Bankers are betting the data storage equipment company will not be the last to take the unusual step of issuing debt for the prime purpose of paying for a higher dividend and share buyback program.
The pressure is on a raft of maturing tech companies to get serious about returning cash to shareholders, and now that Apple has shown that it’s possible to leverage a bulging offshore cash pile by issuing debt agasint it, shareholders are likely to push others to follow suit.
“Now that Apple has done its bond issue, we expect to see debt issuance done more frequently for the purpose of returning capital to shareholders,” said Fitch senior analyst Jamie Rizzo.
“For any company not active (issuing debt to pay for capital returns to shareholders), I think the equity side can now say ‘if Apple is ok with doing it, then why not you?'”
In the past, tech companies argued they were unable to pay dividends or repurchase shares because most of their cash was located offshore.
But with Apple’s record US$17 billion dollar deal coming after demands from activist stockholders, many in the market believe that argument is losing force.
“Probably the biggest trend in tech is a move by activists getting into company stocks and agitating for change,” Chet Bozdog, global head of technology investment banking at Bank of America Merrill Lynch, told IFR.
“Their view generally is that if the company doesn’t have a dividend or a buyback program and has limited debt, then it has an inefficient capital structure - and therefore they can drive shareholder value by forcing those companies to return capital.”
Tech companies have tended to insist that the (relatively) small amount of cash that many keep onshore needs to be kept on hand for acquisitions.
But the clamor from activist shareholders is increasingly forcing the issue in corporate boardrooms.
David Einhorn and his powerful hedge fund Greenlight Capital pestered Apple for months until the computer giant decided, after seeing slower growth numbers, to embark on a US$60 billion share buyback over the next few years.
Under pressure from private equity firm Elliott Management, EMC rival NetApp said in May it would initiate a quarterly dividend and increase its stock repurchase program to $3 billion in the next three years.

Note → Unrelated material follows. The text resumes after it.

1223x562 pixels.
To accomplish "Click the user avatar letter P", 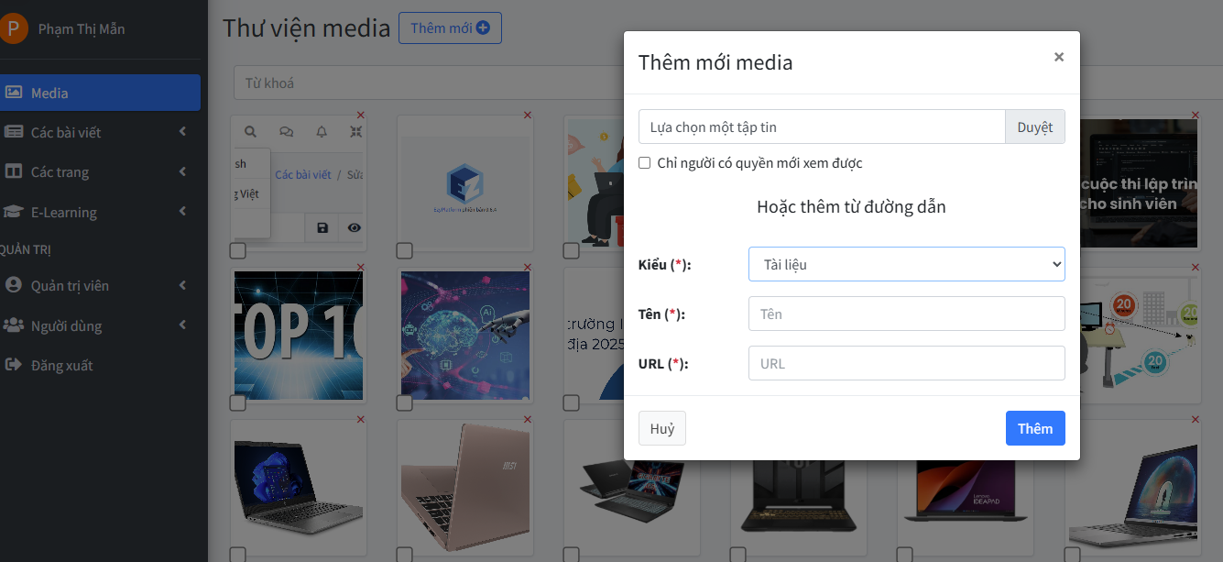I will [12, 29].
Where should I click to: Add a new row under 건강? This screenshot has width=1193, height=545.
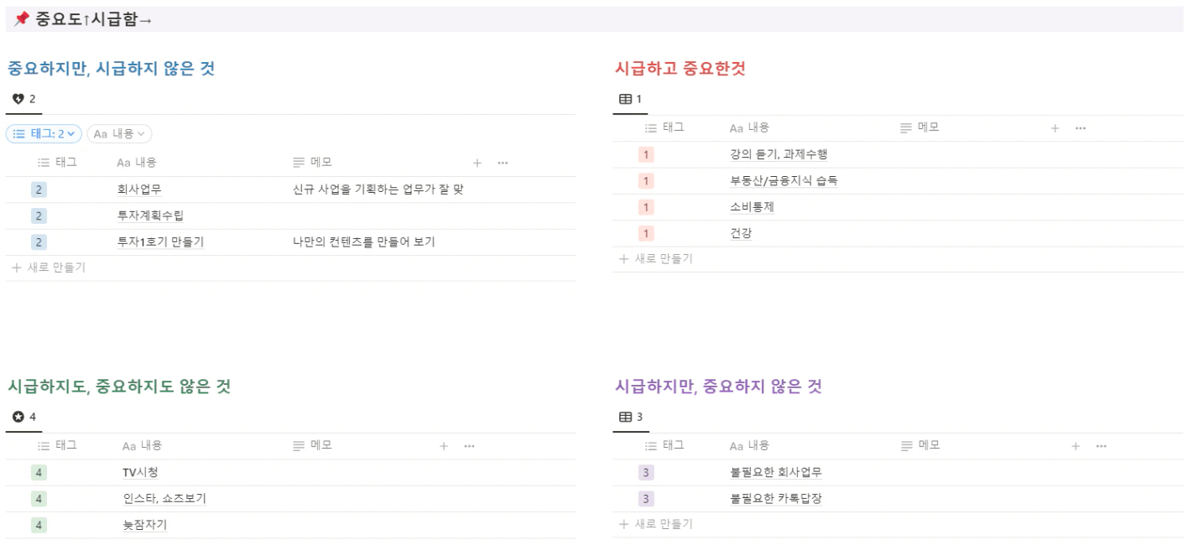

Bankers expect NetApp will also now hit the debt capital markets.
“We expect it to opportunistically look to bolster its domestic cash balance later in the year,” Barclays said in a recent analyst report.
“We also expect the larger blue-chip tech companies [such as Microsoft, Intel, Cisco] to opportunistically use issuance to synthetically ‘unlock’ foreign cash holdings.”
The sharp shift in Treasury yield rates over the past few weeks means time is of the essence for those companies looking to undertake a capital return program and fund it with bonds.
The rate rise increases the cost of funding and limits the ability to take advantage of an arbitrage between the current lower cost of issuing debt versus paying dividends on shares they could otherwise buy back with the fund-raising.
“There is the obvious arbitrage there,” said one head of debt capital markets at a Wall Street bank.
“Why pay a dividend in the 3% to 5% range, when you can issue bonds at 2% or less and buy back those shares?”
EMC raised its funds Monday across three tranches of debt - a US$2.5 billion five-year bond at Treasuries plus 85 basis points (bp) for a coupon of 1.875%; a US$2 billion seven-year at T+115bp for a coupon of 2.650%; and a US$1 billion 10-year at T+125bp for a coupon of 3.375%.